▶ [Problem statement]:
Without omitting anything, copy the data exactly.

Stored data
+++++

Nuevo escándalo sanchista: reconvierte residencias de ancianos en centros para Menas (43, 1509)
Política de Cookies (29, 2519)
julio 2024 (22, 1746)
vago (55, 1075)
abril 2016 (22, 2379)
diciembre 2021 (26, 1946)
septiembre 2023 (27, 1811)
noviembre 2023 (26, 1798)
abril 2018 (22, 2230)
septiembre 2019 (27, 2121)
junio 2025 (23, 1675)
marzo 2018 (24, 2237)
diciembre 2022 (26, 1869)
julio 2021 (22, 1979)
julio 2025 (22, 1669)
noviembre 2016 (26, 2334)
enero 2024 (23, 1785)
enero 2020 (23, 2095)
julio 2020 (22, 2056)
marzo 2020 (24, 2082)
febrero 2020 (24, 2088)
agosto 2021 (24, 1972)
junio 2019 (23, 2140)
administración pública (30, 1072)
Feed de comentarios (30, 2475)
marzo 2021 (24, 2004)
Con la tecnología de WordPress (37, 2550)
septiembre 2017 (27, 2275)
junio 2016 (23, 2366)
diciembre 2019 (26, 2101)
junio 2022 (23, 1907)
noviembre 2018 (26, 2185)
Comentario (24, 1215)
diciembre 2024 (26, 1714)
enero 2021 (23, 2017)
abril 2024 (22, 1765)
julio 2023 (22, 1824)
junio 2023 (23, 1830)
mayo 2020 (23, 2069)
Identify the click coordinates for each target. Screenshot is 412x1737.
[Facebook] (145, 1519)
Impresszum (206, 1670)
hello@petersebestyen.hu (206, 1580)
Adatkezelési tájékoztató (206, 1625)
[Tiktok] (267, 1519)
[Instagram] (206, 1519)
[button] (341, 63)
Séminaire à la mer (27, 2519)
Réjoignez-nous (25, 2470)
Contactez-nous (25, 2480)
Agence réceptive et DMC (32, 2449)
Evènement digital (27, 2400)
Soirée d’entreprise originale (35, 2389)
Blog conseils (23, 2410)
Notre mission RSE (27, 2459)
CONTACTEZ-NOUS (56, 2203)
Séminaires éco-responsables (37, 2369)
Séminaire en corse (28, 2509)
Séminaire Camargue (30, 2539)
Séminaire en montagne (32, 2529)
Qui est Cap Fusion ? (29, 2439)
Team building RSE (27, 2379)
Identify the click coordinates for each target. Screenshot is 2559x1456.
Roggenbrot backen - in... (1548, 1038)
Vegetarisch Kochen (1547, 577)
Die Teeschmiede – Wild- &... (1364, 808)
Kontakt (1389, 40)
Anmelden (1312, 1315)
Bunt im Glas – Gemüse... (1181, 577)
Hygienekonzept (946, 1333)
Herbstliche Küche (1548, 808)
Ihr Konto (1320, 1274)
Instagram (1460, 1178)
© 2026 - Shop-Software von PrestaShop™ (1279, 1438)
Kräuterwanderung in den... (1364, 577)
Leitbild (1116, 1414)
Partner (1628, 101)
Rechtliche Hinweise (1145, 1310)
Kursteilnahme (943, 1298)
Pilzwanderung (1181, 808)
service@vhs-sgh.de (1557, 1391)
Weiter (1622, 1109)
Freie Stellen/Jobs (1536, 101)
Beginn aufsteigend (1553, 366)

+++++

▶ [Answer to this exercise]:
Nuevo escándalo sanchista: reconvierte residencias de ancianos en centros para Menas (43, 1509)
Política de Cookies (29, 2519)
julio 2024 (22, 1746)
vago (55, 1075)
abril 2016 (22, 2379)
diciembre 2021 (26, 1946)
septiembre 2023 (27, 1811)
noviembre 2023 (26, 1798)
abril 2018 (22, 2230)
septiembre 2019 (27, 2121)
junio 2025 (23, 1675)
marzo 2018 (24, 2237)
diciembre 2022 (26, 1869)
julio 2021 (22, 1979)
julio 2025 (22, 1669)
noviembre 2016 (26, 2334)
enero 2024 (23, 1785)
enero 2020 (23, 2095)
julio 2020 (22, 2056)
marzo 2020 (24, 2082)
febrero 2020 (24, 2088)
agosto 2021 (24, 1972)
junio 2019 (23, 2140)
administración pública (30, 1072)
Feed de comentarios (30, 2475)
marzo 2021 (24, 2004)
Con la tecnología de WordPress (37, 2550)
septiembre 2017 (27, 2275)
junio 2016 (23, 2366)
diciembre 2019 (26, 2101)
junio 2022 (23, 1907)
noviembre 2018 (26, 2185)
Comentario (24, 1215)
diciembre 2024 (26, 1714)
enero 2021 (23, 2017)
abril 2024 (22, 1765)
julio 2023 (22, 1824)
junio 2023 (23, 1830)
mayo 2020 (23, 2069)
Identify the click coordinates for each target. Screenshot is 412x1737.
[Facebook] (145, 1519)
Impresszum (206, 1670)
hello@petersebestyen.hu (206, 1580)
Adatkezelési tájékoztató (206, 1625)
[Tiktok] (267, 1519)
[Instagram] (206, 1519)
[button] (341, 63)
Séminaire à la mer (27, 2519)
Réjoignez-nous (25, 2470)
Contactez-nous (25, 2480)
Agence réceptive et DMC (32, 2449)
Evènement digital (27, 2400)
Soirée d’entreprise originale (35, 2389)
Blog conseils (23, 2410)
Notre mission RSE (27, 2459)
CONTACTEZ-NOUS (56, 2203)
Séminaires éco-responsables (37, 2369)
Séminaire en corse (28, 2509)
Séminaire Camargue (30, 2539)
Séminaire en montagne (32, 2529)
Qui est Cap Fusion ? (29, 2439)
Team building RSE (27, 2379)
Identify the click coordinates for each target. Screenshot is 2559x1456.
Roggenbrot backen - in... (1548, 1038)
Vegetarisch Kochen (1547, 577)
Die Teeschmiede – Wild- &... (1364, 808)
Kontakt (1389, 40)
Anmelden (1312, 1315)
Bunt im Glas – Gemüse... (1181, 577)
Hygienekonzept (946, 1333)
Herbstliche Küche (1548, 808)
Ihr Konto (1320, 1274)
Instagram (1460, 1178)
© 2026 - Shop-Software von PrestaShop™ (1279, 1438)
Kräuterwanderung in den... (1364, 577)
Leitbild (1116, 1414)
Partner (1628, 101)
Rechtliche Hinweise (1145, 1310)
Kursteilnahme (943, 1298)
Pilzwanderung (1181, 808)
service@vhs-sgh.de (1557, 1391)
Weiter (1622, 1109)
Freie Stellen/Jobs (1536, 101)
Beginn aufsteigend (1553, 366)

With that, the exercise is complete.